** begin PASSAGE GIVEN **

Humans have a proclivity for framing issues as dichotomies — this and that, right and wrong, black and white, us and them. Old Sengtsan would have called this “dualism.”

Dualism is actively at work distorting our ongoing political discussions. For example, few days ago Glenn Greenwald wrote about the Iraq Study Group:

But more notable than the supposed exclusion of neocons (something that should be believed only once it is seen) is this claim about Washington-style balance and “centrism”:

    The panel was deliberately skewed toward a centrist course for Iraq, participants said. Organizers avoided experts with extreme views on either side of the Iraq war debate.

I’d really like to know what the excluded anti-war “extreme view” is that is the equivalent of the neonconservative desire for endless warfare in Iraq and beyond. The only plausible possibility would be the view that the U.S. ought to withdraw from Iraq, and do so sooner rather than later. What else could it be? Nobody, to my knowledge, is proposing that we cede American territory to the Iraqi insurgents, so withdrawal essentially defines the far end of the anti-war spectrum.

Is withdrawal — whether incremental or total — considered to be an “extreme view” that the Washington “centrists” have not only rejected but have excluded in advance even from consideration?

** end PASSAGE GIVEN **
** begin MATERIAL **

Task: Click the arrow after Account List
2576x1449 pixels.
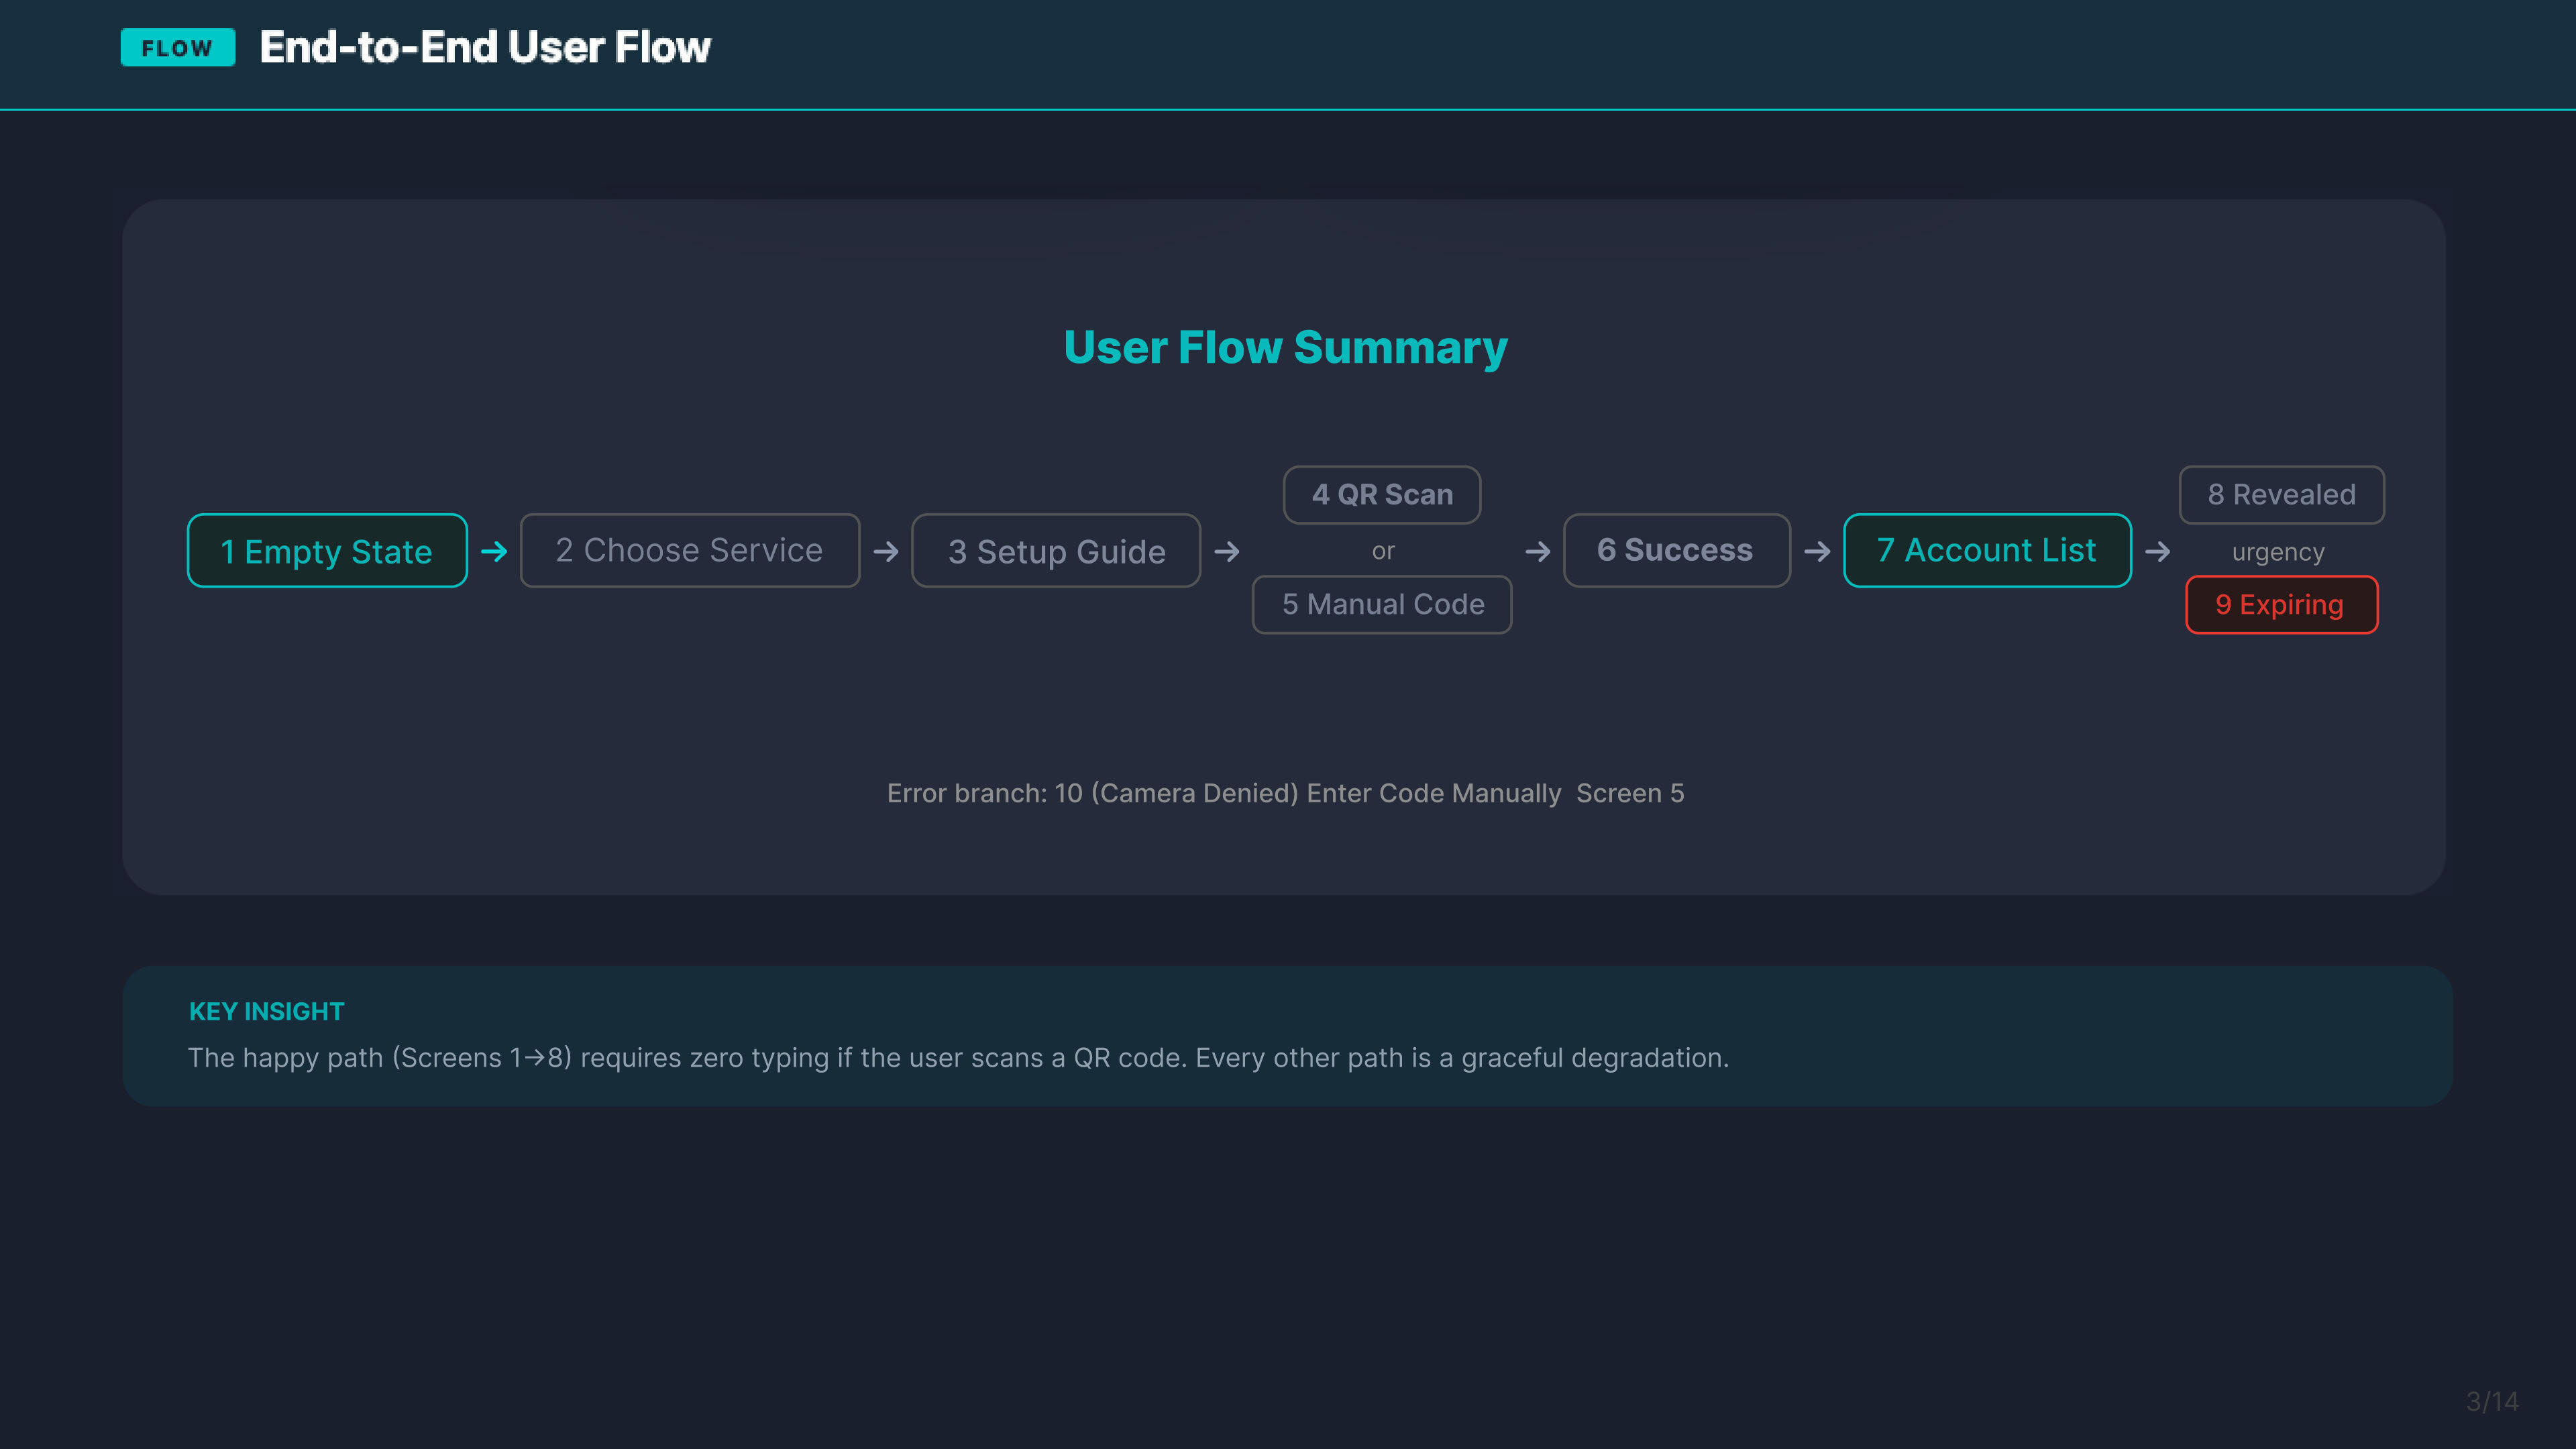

** end MATERIAL **

* [COMPLETE THE FOLLOWING]
**1)** Rewrite the paragraph beginning "I’d really like to know" from the passage on dualism in a shorter form, keeping its main facts.
**2)** Quote the passage on dualism word for word, everything from "Is withdrawal —" down to "even from consideration?".
Work only from the passage on dualism.

* [RESULTS FOR EACH TASK]
**1)** What excluded anti-war “extreme view” matches the neoconservative desire for endless warfare in Iraq and beyond? The only plausible one is that the U.S. should withdraw from Iraq, sooner rather than later. Since nobody proposes ceding American territory to the Iraqi insurgents, withdrawal essentially marks the far end of the anti-war spectrum.

**2)**
Is withdrawal — whether incremental or total — considered to be an “extreme view” that the Washington “centrists” have not only rejected but have excluded in advance even from consideration?